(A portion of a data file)
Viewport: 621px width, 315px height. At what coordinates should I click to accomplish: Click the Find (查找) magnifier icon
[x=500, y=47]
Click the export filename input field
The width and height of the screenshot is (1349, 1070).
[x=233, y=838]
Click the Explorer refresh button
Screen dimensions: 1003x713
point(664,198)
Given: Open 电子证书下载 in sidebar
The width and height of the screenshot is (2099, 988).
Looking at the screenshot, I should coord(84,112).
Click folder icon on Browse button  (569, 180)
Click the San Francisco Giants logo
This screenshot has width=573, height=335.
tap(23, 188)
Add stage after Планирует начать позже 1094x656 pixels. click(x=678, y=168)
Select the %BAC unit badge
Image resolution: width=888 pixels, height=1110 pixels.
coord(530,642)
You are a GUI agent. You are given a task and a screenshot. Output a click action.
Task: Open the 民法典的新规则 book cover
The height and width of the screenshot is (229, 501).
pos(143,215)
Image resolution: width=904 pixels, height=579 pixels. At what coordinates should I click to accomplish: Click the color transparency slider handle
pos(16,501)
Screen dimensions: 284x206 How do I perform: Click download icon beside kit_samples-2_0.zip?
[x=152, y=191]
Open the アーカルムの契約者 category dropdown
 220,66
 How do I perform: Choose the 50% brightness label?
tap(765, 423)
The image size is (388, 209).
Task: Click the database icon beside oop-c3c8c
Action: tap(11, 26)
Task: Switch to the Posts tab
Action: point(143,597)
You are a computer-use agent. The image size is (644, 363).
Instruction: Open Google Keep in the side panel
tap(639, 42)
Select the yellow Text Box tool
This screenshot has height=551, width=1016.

Task » Present each line of the listing above as a numbered list, leaving out any blank lines.

The result »
1. Viewport: 621px width, 315px height. At what coordinates should I click to accomplish: Click the Find (查找) magnifier icon
2. [x=500, y=47]
3. Click the export filename input field
4. The width and height of the screenshot is (1349, 1070).
5. [x=233, y=838]
6. Click the Explorer refresh button
7. Screen dimensions: 1003x713
8. point(664,198)
9. Given: Open 电子证书下载 in sidebar
10. The width and height of the screenshot is (2099, 988).
11. Looking at the screenshot, I should coord(84,112).
12. Click folder icon on Browse button  (569, 180)
13. Click the San Francisco Giants logo
14. This screenshot has width=573, height=335.
15. tap(23, 188)
16. Add stage after Планирует начать позже 1094x656 pixels. click(x=678, y=168)
17. Select the %BAC unit badge
18. Image resolution: width=888 pixels, height=1110 pixels.
19. coord(530,642)
20. You are a GUI agent. You are given a task and a screenshot. Output a click action.
21. Task: Open the 民法典的新规则 book cover
22. The height and width of the screenshot is (229, 501).
23. pos(143,215)
24. Image resolution: width=904 pixels, height=579 pixels. At what coordinates should I click to accomplish: Click the color transparency slider handle
25. pos(16,501)
26. Screen dimensions: 284x206 How do I perform: Click download icon beside kit_samples-2_0.zip?
27. [x=152, y=191]
28. Open the アーカルムの契約者 category dropdown
29.  220,66
30.  How do I perform: Choose the 50% brightness label?
31. tap(765, 423)
32. The image size is (388, 209).
33. Task: Click the database icon beside oop-c3c8c
34. Action: tap(11, 26)
35. Task: Switch to the Posts tab
36. Action: point(143,597)
37. You are a computer-use agent. The image size is (644, 363).
38. Instruction: Open Google Keep in the side panel
39. tap(639, 42)
40. Select the yellow Text Box tool
41. This screenshot has height=551, width=1016.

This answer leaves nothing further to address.